Perception is everything. An adult looks at a pebble on the sidewalk and sees just that -- a pebble. A child looks at that same pebble and sees a sizable rock. Another person looking through a magnifying glass looks at that pebble and sees a huge boulder. All perceptions feel right to each person, and as much as their views differ, they are all looking at the same thing. So it is with human relationships. We have an innate ability to read what we want into a conversation, a human gesture or a person's actions.
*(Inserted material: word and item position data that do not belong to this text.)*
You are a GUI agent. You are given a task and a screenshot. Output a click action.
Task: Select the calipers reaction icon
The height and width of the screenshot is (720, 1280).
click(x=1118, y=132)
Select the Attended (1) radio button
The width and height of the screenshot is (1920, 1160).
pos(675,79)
This was a story of Ella's life - seen from her eyes, seen from her daughter's eyes and seen from her granddaughter's eyes. The story is the same for all, plus or minus a few details, but their perceptions of who Ella is/was all differ. Ella is laying in a nursing home in the much latter part of her life. She has been estranged from her daughter for many years. Her granddaughter visits and Ella asks her to transcribe her recorded life's story. It is a sweet story; it is a sad story; and it is a misunderstood story -- all the same story, but different perceptions. There was much to love and much to learn about Ella's approach to life, happiness and her life's calling.

My favorite paragraph in the book talked about the difference in a parent's love for their child and a spouse's love for their partner. It came fairly early in the story, but it spoke volumes and was the resonating voice throughout the pages that followed.

"The love that you have for your children, that is the only pure and simple kind. It's overwhelming, instinctive, absolute. But it sits alongside the love that you have for your partner, which is another kind of love entirely. That's anything but simple; it's far more complicated; and yet it's the love that we chose, meaning it should really be the easiest one of all, so why do we make it the hardest?"